• [WHAT YOU HAVE TO DO]:
Repeat exactly the lines that begin at the one containing "Switch to the General tab" and end at the final line of the records; include no pictures and nothing else.

• [SOURCE MATERIAL]:
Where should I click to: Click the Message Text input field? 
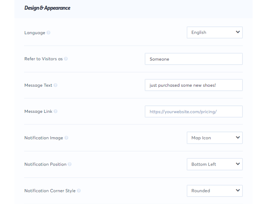[194, 85]
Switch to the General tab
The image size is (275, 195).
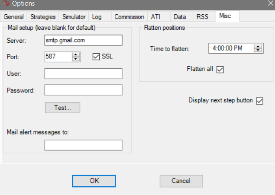click(x=14, y=17)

• [SOLVED PROBLEM]:
Switch to the General tab
The image size is (275, 195).
click(x=14, y=17)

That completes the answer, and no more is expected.